Salt Lake streets have seen many changes over past 150 years

Return To Article
Add a comment
  • Awesome!
    July 14, 2009 10:39 a.m.

    "Streets wide enough to be able to turn around without resorting to profanity" That's awesome! There was road rage even back in the day.

  • sort of
    July 14, 2009 10:21 a.m.

    The problem with Downtown is suburban sprawl and suburban malls and suburban stadiums and suburban convention centers and suburban theaters. They suck the life out of the city center.
    On a positive note: Downtown Salt Lake is still better than most downtowns (althogh not as good as those communites, like Portland, that counter suburbam sprawl) At least Salt Lake will have some department stores downtown - Albuquerque, Phoenix, Las Vegas, Denver, Boise can't say that.

    BTW: No downtown in the US looks like it did in the 60's, so nostalgia is somewhat misleading.

  • John Charity Spring
    July 13, 2009 12:08 p.m.

    The problem with downtown is that it has gotten away from its small town roots. When downtown was focused on family-friendly shops and entertainment venues, it thrived. When it started to ignore families and to become a Mecca of materialism and self-gratification, it began a downward economic spiral. It is no wonder that the public abandoned downtown.

  • re: Downtown Lost
    July 13, 2009 11:31 a.m.

    I somewhat agree with you and somewhat disagree. I think the main problem for downtown Salt Lake City is that wide roads make it less walkable and pedestrian friendly, so business can't thrive on the streets. When Trax was placed on Main Street, it made the road skinnier and put a station near shops that continue to thrive today.

    This is why I see problem with the City Creek Center skybridge... it just directs people off the road.

    The other problem with downtown is the surface parking. There is so much space to still be used downtown, if only they built parking garages and walkable communities.

  • Good article
    July 13, 2009 7:50 a.m.

    Do more articles like this, comparing the past to the present, they are interesting.

  • Downtown lost.
    July 13, 2009 7:41 a.m.

    The loss of roads in the downtown has sparked and fueled its loss of shoppers and consumers. No matter how much they try or new buildings they erect, the damage has been done. No more town visits or shopping in this dilapidated city that is the home of illegal foreign nationals and crime.

    The last straw of killing downtown for Utah shoppers was installing TRAX, eliminating pubic parking, and closing streets that made it a destination to shop. SLC killed its own business and their ability to offer a service.
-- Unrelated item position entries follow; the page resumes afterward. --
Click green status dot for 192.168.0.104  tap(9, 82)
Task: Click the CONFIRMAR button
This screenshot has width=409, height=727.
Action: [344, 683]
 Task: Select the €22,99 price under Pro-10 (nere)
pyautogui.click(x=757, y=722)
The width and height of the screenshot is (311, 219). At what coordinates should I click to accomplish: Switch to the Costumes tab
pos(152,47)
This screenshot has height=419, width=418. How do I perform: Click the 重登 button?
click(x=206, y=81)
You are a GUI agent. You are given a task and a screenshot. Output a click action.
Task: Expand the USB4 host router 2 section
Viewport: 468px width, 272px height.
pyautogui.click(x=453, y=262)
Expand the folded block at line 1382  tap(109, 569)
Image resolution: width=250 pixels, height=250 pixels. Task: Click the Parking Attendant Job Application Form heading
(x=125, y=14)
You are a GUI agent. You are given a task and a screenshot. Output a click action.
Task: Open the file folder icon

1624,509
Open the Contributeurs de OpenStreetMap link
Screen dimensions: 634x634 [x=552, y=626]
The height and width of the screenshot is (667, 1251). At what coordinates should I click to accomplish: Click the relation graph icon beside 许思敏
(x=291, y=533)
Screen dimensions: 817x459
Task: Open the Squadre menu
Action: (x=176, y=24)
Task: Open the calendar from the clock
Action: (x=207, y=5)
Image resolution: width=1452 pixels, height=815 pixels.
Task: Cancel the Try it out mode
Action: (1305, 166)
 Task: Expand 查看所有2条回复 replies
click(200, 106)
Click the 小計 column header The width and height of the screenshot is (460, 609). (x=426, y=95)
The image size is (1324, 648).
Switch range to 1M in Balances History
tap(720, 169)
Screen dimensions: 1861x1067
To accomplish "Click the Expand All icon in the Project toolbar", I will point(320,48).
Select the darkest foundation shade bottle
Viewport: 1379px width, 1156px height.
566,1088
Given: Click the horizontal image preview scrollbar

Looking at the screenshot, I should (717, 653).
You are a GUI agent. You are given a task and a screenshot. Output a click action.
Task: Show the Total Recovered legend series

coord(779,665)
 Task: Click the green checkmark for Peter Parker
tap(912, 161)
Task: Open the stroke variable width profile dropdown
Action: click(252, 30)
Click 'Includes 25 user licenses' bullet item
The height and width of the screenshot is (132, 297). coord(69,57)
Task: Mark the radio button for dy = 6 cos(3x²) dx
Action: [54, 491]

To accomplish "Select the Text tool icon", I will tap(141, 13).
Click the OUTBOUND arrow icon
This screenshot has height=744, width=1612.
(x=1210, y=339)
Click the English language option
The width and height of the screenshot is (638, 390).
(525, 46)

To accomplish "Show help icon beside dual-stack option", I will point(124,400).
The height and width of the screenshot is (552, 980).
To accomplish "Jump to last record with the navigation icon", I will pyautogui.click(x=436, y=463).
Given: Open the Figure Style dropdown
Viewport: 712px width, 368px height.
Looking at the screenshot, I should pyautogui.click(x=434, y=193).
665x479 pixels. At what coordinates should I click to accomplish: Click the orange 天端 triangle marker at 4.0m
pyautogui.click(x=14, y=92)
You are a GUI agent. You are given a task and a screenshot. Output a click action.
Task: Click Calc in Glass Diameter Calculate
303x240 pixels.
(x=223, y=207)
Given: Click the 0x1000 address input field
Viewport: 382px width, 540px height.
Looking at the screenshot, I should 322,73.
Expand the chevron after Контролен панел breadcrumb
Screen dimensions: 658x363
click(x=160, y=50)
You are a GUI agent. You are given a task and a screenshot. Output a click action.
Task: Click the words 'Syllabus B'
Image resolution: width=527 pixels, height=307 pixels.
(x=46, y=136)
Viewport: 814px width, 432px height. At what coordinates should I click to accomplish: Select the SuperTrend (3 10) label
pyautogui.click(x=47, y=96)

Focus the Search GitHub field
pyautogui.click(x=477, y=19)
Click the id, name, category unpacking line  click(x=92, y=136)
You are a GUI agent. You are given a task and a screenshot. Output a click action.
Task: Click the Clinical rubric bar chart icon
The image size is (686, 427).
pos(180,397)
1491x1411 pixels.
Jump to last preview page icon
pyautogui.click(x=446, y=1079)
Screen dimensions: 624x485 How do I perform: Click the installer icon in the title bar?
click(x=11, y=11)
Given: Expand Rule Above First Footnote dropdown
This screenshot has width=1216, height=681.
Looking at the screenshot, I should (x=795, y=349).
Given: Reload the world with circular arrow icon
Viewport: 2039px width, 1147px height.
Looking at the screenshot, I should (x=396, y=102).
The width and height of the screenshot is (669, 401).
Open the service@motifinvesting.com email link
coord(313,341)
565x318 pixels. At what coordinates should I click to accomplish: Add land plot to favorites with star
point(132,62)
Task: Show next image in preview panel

    I have to feel sorry for tourist who only see other tourists. Main stream Utah is 20-30 miles away now.

  • SLC gal
    July 13, 2009 7:14 a.m.

    It's almost uncanny how that cartoon of "1915" managed to capture SLC in the nineties.

  • Anonymous
    July 13, 2009 6:55 a.m.

    Enter commentUtah has always been proud of its wide streets as a planning tactic of foresight. This is good for a car culture, but I wonder if it makes Salt Lake less pedestrian friendly, making SL a less walkable town. This is particularly true as the population increases and inviting autos into the downtown at the expense of a great pedestrian environment is less desireable. That being said, we have what we have, but I would hope that future planners can make insightful design changes that are innovative and creative.

  • Wonderful photos
    July 13, 2009 12:54 a.m.

    The photo of South Temple says, "The streets were torn up again and again during this time period."
    When has this street not been torn up in some way?

    I sure wish they'd kept the original electric trolley lines.

    Thanks, DNews, for printing these great historical pictures.